You control what your AI agent can do by deciding which tools it has access to, setting rules about when it can use them, and requiring human approval before high-stakes actions are taken. This combination keeps you in charge without slowing the agent down on routine tasks.
The Three Levers of Agent Control
Controlling an AI agent is not complicated once you understand the three levers available to you. First, you control the toolset — what tools the agent has access to at all. If the agent cannot see a tool, it cannot use it. Second, you write instructions that tell the agent when and how to use each tool. Third, you decide which actions require your sign-off before the agent proceeds.
Think of it like managing a new employee. They can handle routine tasks on their own, but for anything involving money, sensitive information, or public communication, they check with you first. Same principle applies to your AI agent.
Human-in-the-Loop for High-Stakes Actions
One of the most practical control mechanisms is the human-in-the-loop step. For certain tools — like sending emails, posting to your community, or making changes to student records — you configure the agent to draft the action and wait for your approval before executing. The agent does the thinking and prep work, but you press “go.”
For lower-risk actions — like looking up information, summarizing content, or generating draft responses — you can let the agent run autonomously. This distinction between autonomous and approval-required actions is worth mapping out before you deploy any agent in your business.
What This Means for Educators
As a coach or trainer, your most sensitive actions are probably communication-related: sending messages to students, posting announcements, updating enrollment status. These are exactly the tools you want to keep under human approval. Meanwhile, tasks like drafting a follow-up email, generating a lesson recap, or looking up a student’s progress can run automatically without much risk.

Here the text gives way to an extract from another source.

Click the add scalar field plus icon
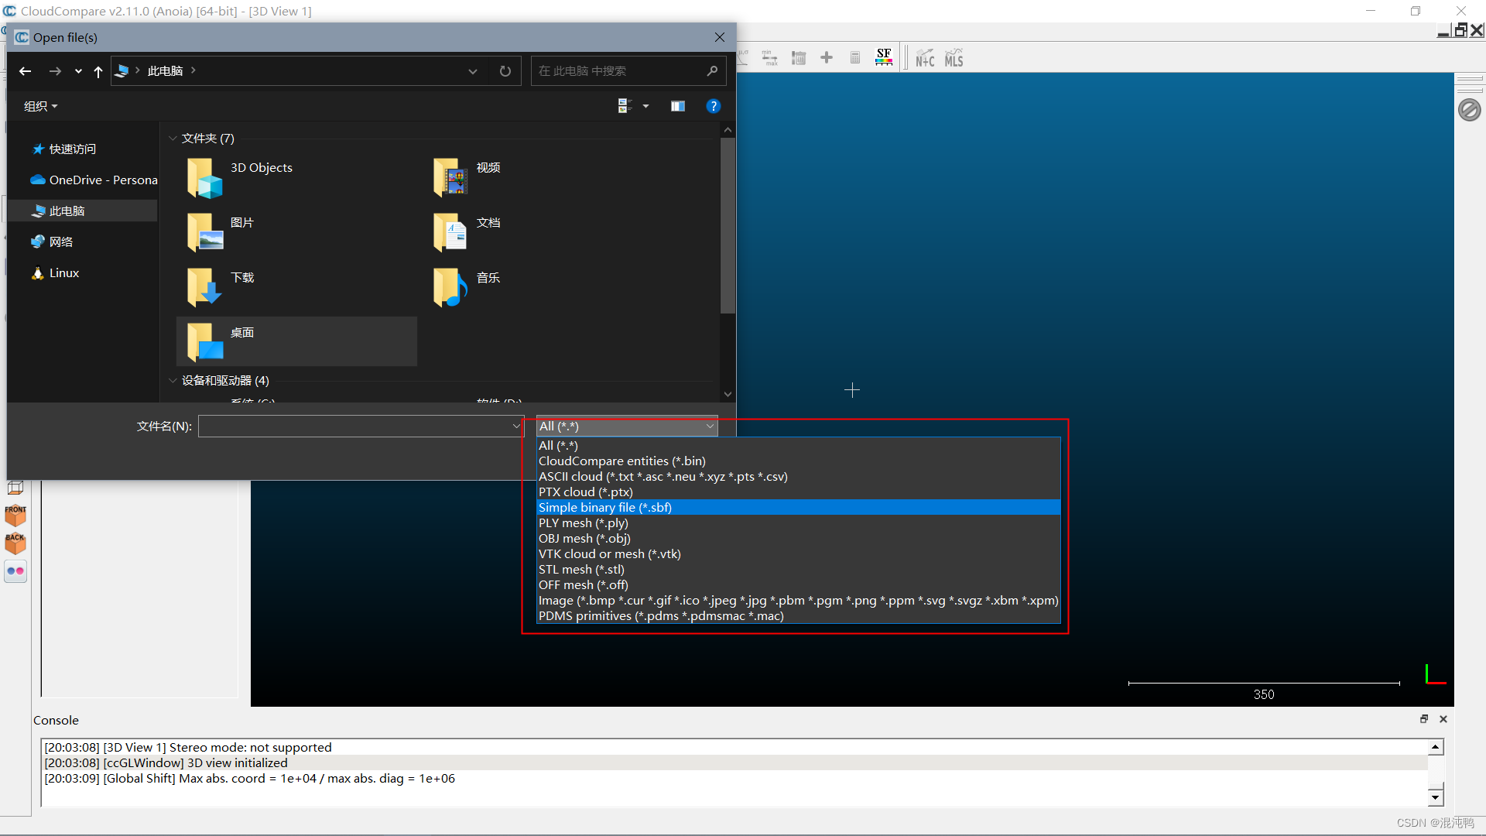Viewport: 1486px width, 836px height. (x=827, y=58)
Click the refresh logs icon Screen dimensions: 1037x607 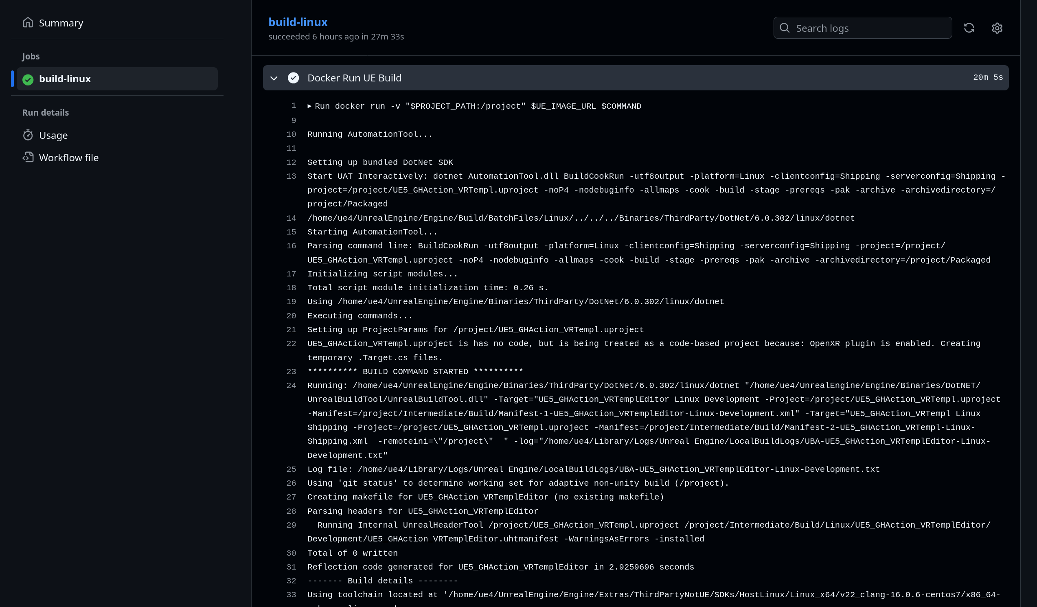[969, 28]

Start by listing the tools your agent will have and marking each one as either autonomous or approval-required. That list becomes your agent’s operating policy — and it gives you a clear picture of where the agent is fully trusted and where you stay in the loop.
The Simple Rule
Any action that cannot be easily undone should require human approval before your agent executes it. Read-only actions — looking things up, generating drafts, summarizing — are safe to automate. Write actions — sending, publishing, updating, deleting — deserve a second set of eyes, at least until you have tested the agent enough to trust its judgment on those tasks.